Eat a Peach / The Allman Brothers Band (‘72)
言わずと知れた名盤中の名盤、オールマン・ブラザーズ・バンドのイート・ア・ピーチ (‘72)のアルバムだが、ずっと気になっている点があり、今回はそれを検証してみようと思う。

本作は’71年10月に他界したデュアン・オールマンの最後のアルバムであり、彼が他界してからの音源や、ドノヴァンの「霧のマウンテン」をモチーフした長尺曲「マウンテン・ジャム」がアナログ盤(2枚組)ではB面、D面に分割されて収録されているなど、一見すれば雑多な印象もあるが、それぞれの演奏は素晴らしく、初期オールマンズの集大成とも言えるアルバムである。

以前、見開きジャケットの「桃源郷」のイラストについて記事にさせていただいたが、今回はC面の1曲目、「ワン・ウェイ・アウト〜One Way Out」についてお話をさせていただこう。

「ワン・ウェイ・アウト」はサニー・ボーイ・ウィリアムスンⅡやエルモア・ジェイムスらによってレコーディングされているが、初期オールマンズの特徴の一つとして、ブルースの解体と再構築を一つの目標にしていたとされるように、この曲も彼らの解釈による独自の曲として成立している。

さて、その気になっている点とは、曲がスタートしてグレッグ・オールマンの歌が2クール、1:57付近からディッキー・ベッツのギターソロ、2:52付近からツインドラムの掛け合いが始まる。そして3:00あたりからディッキーとデュアンによるギターのコール&レスポンスになるが、3:18時点/2回目のデュアンのターンで、ベースのベリー・オークリーが1拍早くフィルインしてしまっている。

これを確認する方法として、リズムのバスドラ(1拍目)とスネア(3拍目)を右手と左手でカウントすれば、該当箇所で両手のカウントが逆転してしまう。これにより、ベリーが早くフィルインしてしまっているのがわかる。

ところが、ジェイモーとブッチ・トラックスの2人のドラマーが、逆転してしまったリズムを本来のリズムに戻すのが3:21時点である。わずか3秒、スネアを1つ余分に叩くだけで修正している。しかし、この時点ではデュアンのソロのフレーズとリズムに妙なズレを感じる。それが3:19の時点でデュアンのフレーズとリズムの乖離が解消され、3:22ではベースと2人のドラムが繰り出すリズムとのユニゾンのテーマリフでソロを終える。

そして3:36時点でデュアンのスライドギターの最後のトーンが切れる瞬間の静音状態にオールマンズの「緩急自在」のダイナミクスがある。

YouTubeのオールマンズのオフィシャル音源をどうぞ。時間は1秒程度のズレがあることをご了承いただきたい。

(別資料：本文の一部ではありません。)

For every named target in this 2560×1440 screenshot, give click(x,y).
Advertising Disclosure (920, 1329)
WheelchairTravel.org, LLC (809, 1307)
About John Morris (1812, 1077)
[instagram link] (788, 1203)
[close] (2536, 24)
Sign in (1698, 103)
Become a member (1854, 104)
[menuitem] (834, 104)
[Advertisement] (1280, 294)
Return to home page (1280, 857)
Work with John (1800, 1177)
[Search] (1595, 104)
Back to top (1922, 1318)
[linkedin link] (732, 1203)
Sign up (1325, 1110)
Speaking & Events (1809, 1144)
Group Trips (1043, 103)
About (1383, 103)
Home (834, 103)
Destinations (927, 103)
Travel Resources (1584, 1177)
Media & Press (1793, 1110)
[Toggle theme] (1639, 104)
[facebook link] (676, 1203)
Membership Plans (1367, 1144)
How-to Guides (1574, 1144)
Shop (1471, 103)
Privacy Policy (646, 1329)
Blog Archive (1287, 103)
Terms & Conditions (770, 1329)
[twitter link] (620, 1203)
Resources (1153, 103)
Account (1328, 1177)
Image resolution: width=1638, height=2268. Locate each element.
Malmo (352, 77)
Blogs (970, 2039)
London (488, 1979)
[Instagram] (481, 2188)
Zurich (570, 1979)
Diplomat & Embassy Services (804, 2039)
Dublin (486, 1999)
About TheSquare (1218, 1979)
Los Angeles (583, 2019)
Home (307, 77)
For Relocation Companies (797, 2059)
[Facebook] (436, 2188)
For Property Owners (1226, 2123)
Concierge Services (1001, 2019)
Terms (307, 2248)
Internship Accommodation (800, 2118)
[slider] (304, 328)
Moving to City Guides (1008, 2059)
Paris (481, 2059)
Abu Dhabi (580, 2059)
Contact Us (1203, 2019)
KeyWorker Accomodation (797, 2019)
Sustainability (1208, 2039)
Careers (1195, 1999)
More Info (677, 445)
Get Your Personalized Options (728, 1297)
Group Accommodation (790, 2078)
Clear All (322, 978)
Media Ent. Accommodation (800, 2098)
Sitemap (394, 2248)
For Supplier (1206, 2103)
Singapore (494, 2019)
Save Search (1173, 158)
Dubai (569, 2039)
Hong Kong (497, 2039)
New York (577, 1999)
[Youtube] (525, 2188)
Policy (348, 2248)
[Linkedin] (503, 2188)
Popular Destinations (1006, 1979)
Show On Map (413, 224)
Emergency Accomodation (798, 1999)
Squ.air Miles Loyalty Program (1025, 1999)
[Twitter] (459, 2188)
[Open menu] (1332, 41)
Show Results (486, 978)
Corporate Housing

同曲を近い日の演奏で再確認すると、「イート・ア・ピーチ」のバージョンにあった妙な「ギクシャク感」はない。’71年8月26日、ニューヨークのA&Rスタジオでの音源をサンプルにしたが、3:08付近でギターの掛け合いの後、ベースのフィルインになるが、問題なくドラムのリズムとマッチしている。

この問題は、もう20年以上も気になっていたが、2人のドラマーが逆転したリズムを如何にして瞬時に解消させたかが疑問であった。これは推測であるが、2人のドラマーの役割分担が功を奏したのではないかと考える。主にブッチがメインのリズムキープをし、ジェイモーが装飾的なフレーズでオールマンズ独特の「うねり感」を出している。故に、リズムキープする側のブッチがリズムを戻せば、ジェイモーはそれに追随する形でリズムに乗ってくるという状態ではないだろうか。もちろん、それをステージ上で瞬時におこなえるスキルやテクニックはもちろんであるが、常に周りの状況を認識できているのが驚きである。

オールマンズ(特に初期)の演奏は、深く聴けば聴くほど惹かれていく。ファーストアルバムの1曲目、「もう欲しくない〜Don’t Want You No More」然り、ラッドロー・ガレージの「ディンプルズ〜Dimples」然り、ブルースというモチーフが、いつしか彼らのオリジナル曲になっているのを実感できる。キャリアの長いバンドであるが、バンドが持つ「マジック」をここまで最大限に引き出したのはデュアン・オールマンであろう。